The chief administrators at the University of Texas, Texas A & M and Texas Tech were among the highest paid public college presidents in the U.S. for fiscal year 2011, a new study from the Chronicle for Higher Education reports.
And all three university systems have both talked of/executed layoffs and enacted tuition increases in the past year, often complaining about a decrease in federal and state funding while doing so.
The UT Board of Regents in May increased tuition at the Austin campus by 2.1 percent for out-of-state undergrad students and 3.6 percent for grad students.
U-T Chancellor Francisco Cigarroa was paid $751,680 last year.
The UT–Pan American campus at Edinburg in South Texas laid off 26 staffers last year, citing budget cuts of $17 million.
At Texas Tech University, where Chancellor Kent Hance is paid $757,740, 800 layoffs were proposed and may still be coming.
“All the black ink is gone,” Hance said. “It’s all red, which is the color of blood.”
In March, the university approved a tuition increase of 1.95 percent, generating $3.4 million in revenue.
Texas A&M Chancellor Michael McKinney retired last July with some financial security.
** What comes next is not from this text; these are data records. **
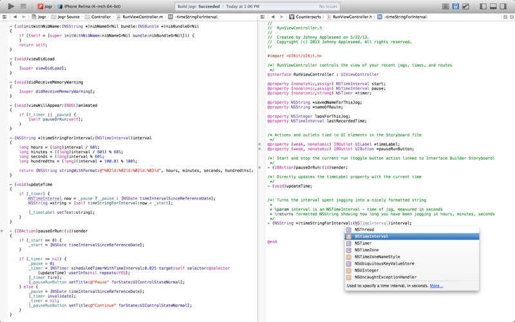Select NSTimer from the autocomplete list
The width and height of the screenshot is (515, 322).
[363, 243]
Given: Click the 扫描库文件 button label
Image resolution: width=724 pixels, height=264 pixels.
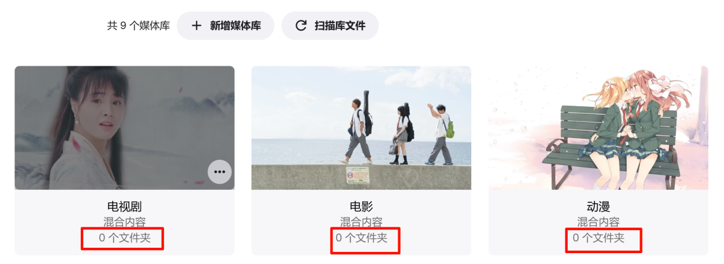Looking at the screenshot, I should click(340, 26).
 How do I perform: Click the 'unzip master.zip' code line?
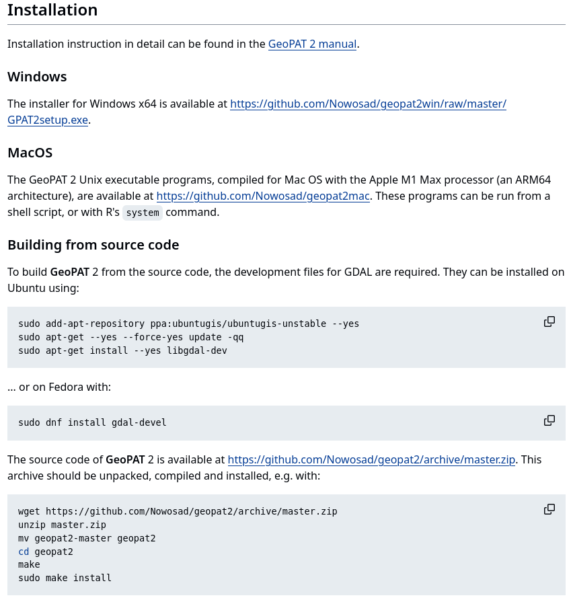tap(62, 525)
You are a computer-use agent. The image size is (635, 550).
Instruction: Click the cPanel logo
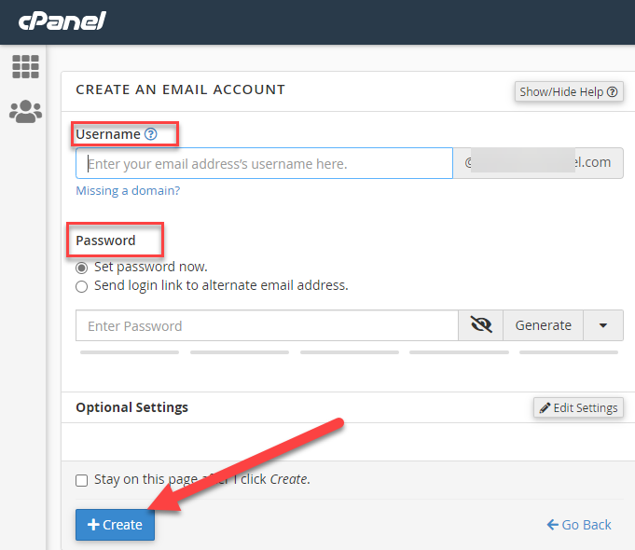[61, 21]
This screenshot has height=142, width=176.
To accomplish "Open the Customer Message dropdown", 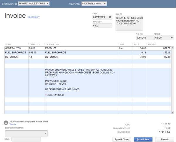I will click(46, 133).
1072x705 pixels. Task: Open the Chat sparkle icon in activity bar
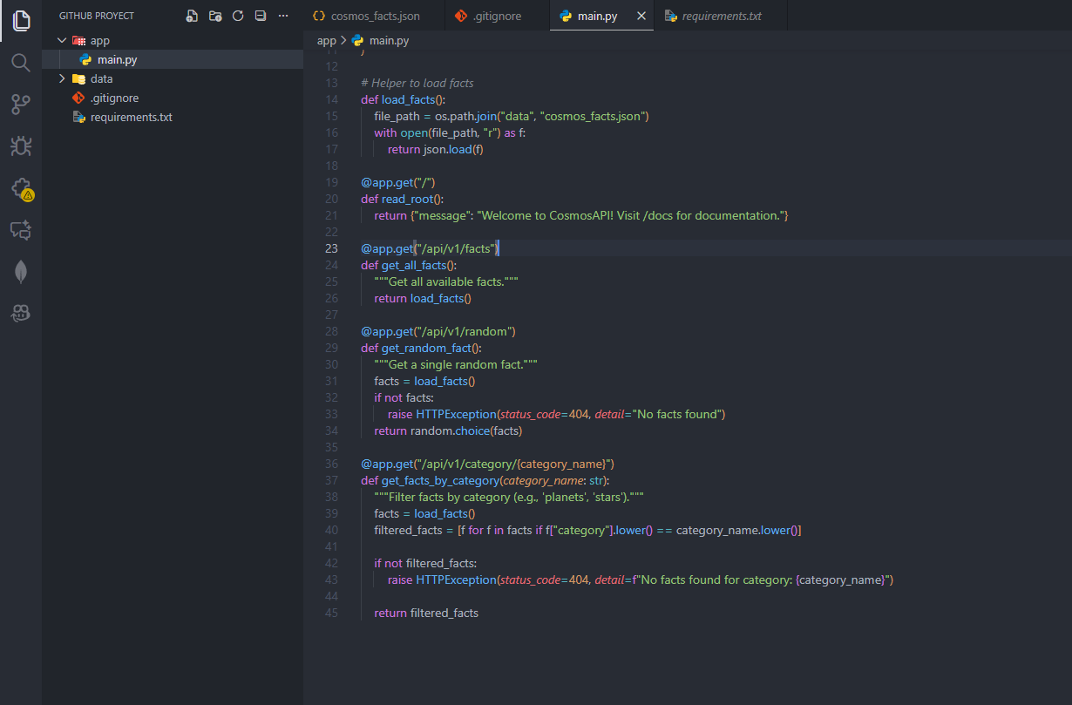21,230
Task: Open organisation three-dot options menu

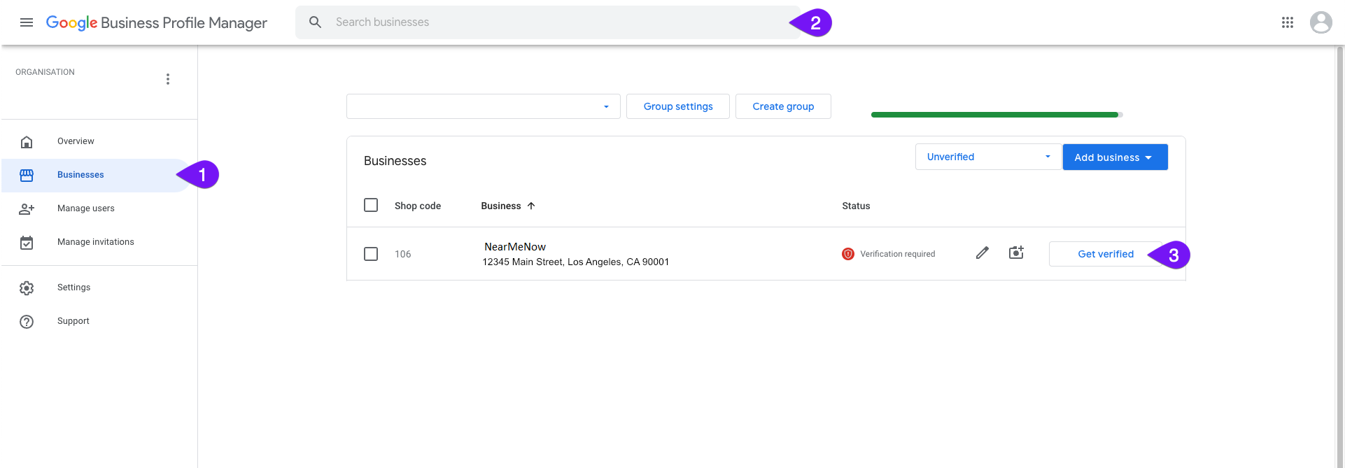Action: [168, 79]
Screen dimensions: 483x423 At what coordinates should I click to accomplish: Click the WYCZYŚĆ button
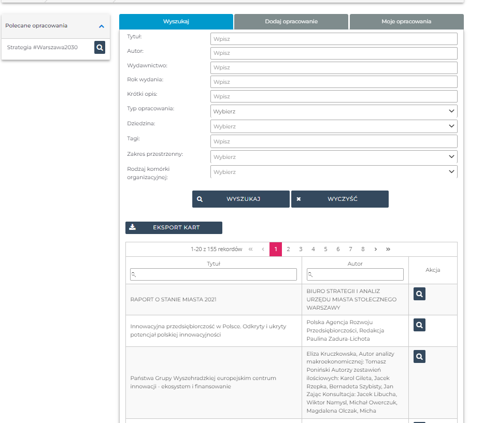[339, 199]
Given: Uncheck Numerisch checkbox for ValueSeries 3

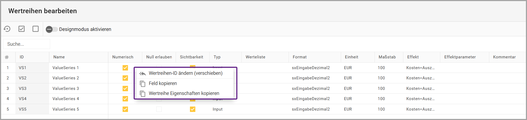Looking at the screenshot, I should [125, 89].
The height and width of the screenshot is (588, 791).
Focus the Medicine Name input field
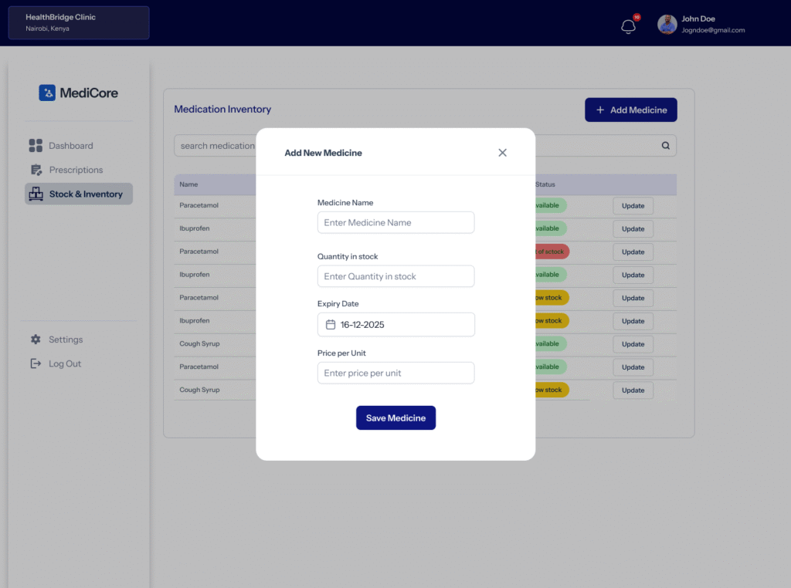pos(396,223)
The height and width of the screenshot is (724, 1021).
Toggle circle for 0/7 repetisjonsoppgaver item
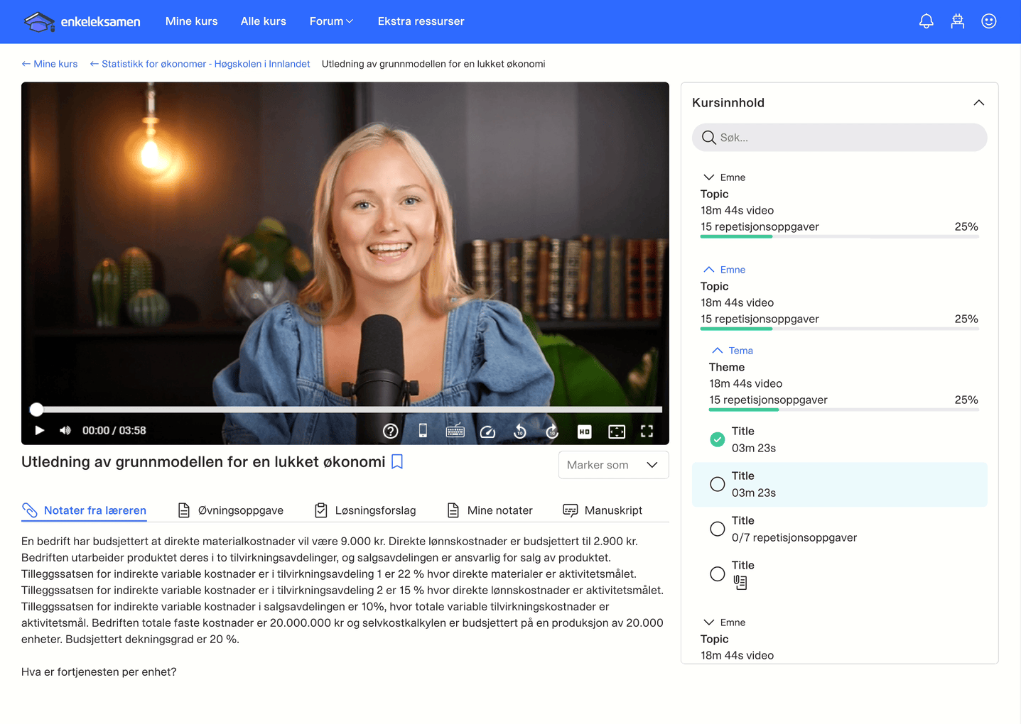[x=718, y=529]
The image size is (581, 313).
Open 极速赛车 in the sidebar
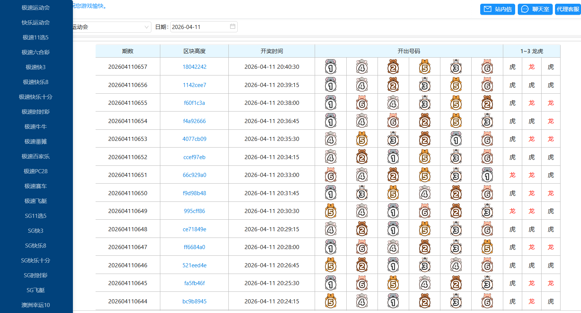[x=36, y=186]
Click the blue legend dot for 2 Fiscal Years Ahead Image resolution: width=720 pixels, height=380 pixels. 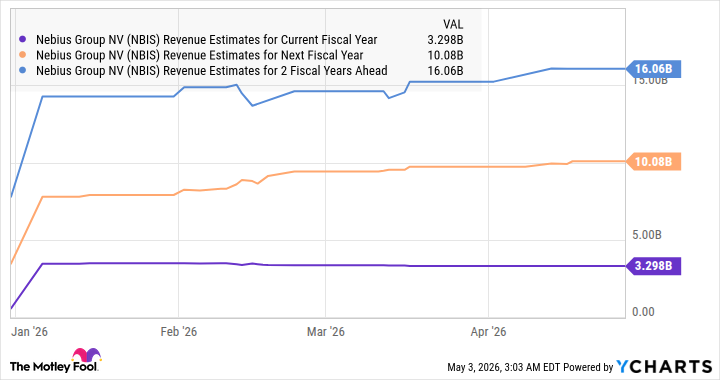(x=23, y=71)
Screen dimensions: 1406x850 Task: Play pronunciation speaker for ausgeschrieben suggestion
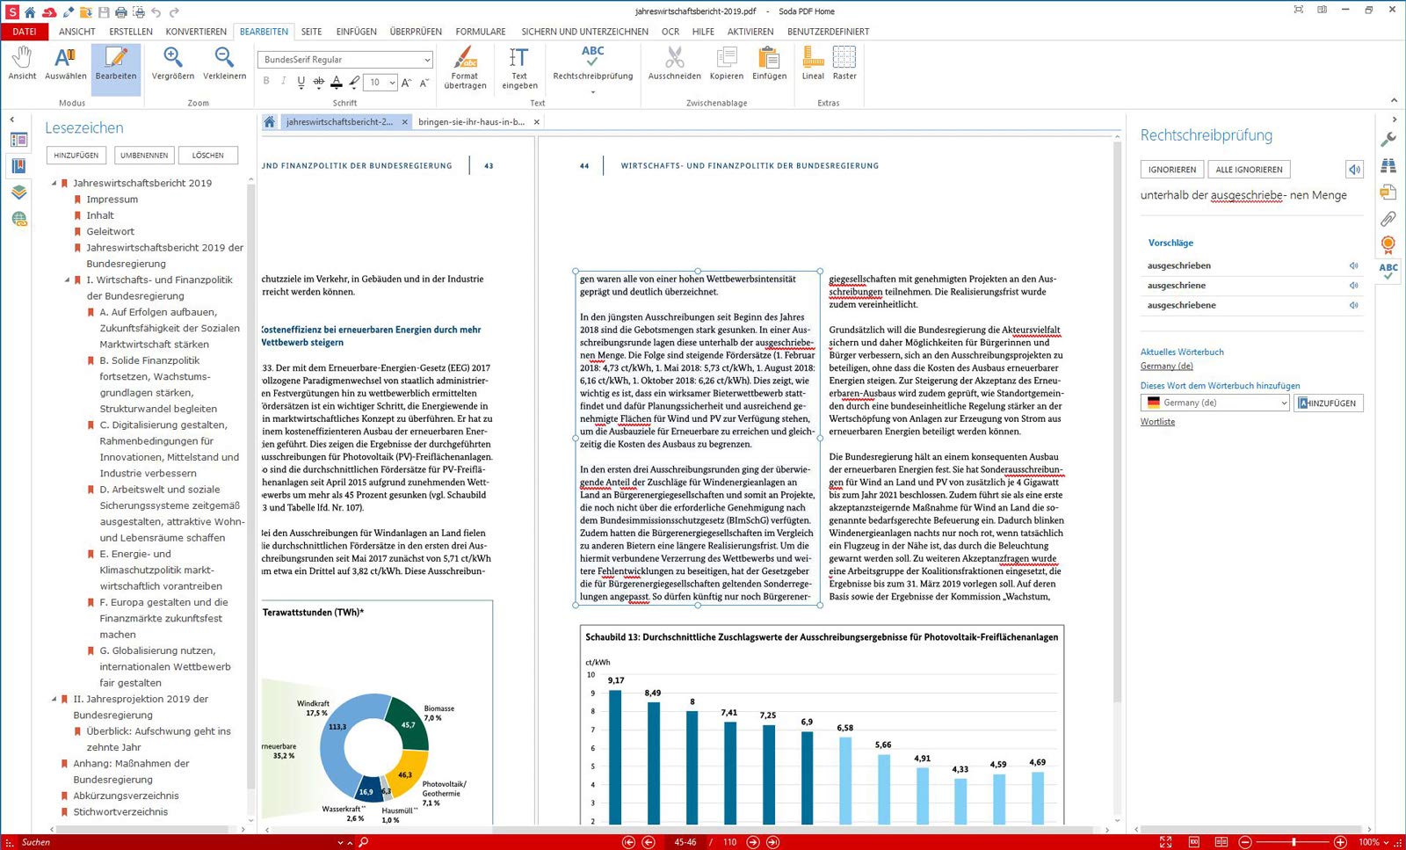click(x=1354, y=265)
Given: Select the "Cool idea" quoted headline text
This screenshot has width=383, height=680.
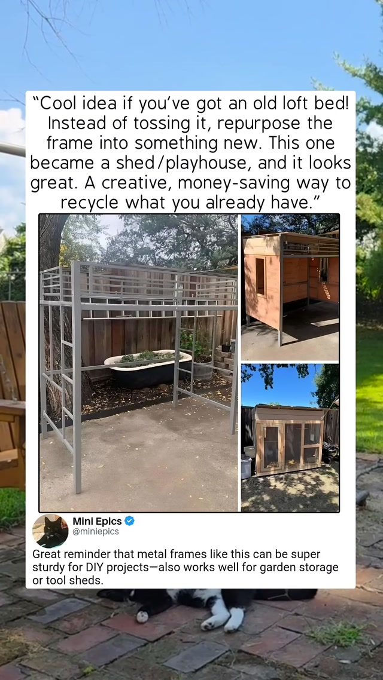Looking at the screenshot, I should coord(190,152).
But not before pulling in $1.966 million in 2011, making him the highest paid university head in the state and the second highest in the nation. Here’s his parting statement.
It was only February when new chief John Sharp - who makes a paltry $507,300 - not-so-eloquently tried to quiet layoff rumors in the lower ranks: "When you are losing a million bucks a year, I would say that the chances are greater that employees will be laid off," Sharp said of the dining services operation.
And then there’s the tuition hikes approved in May for several A&M campuses. What’s a thinking high school grad to think of all this?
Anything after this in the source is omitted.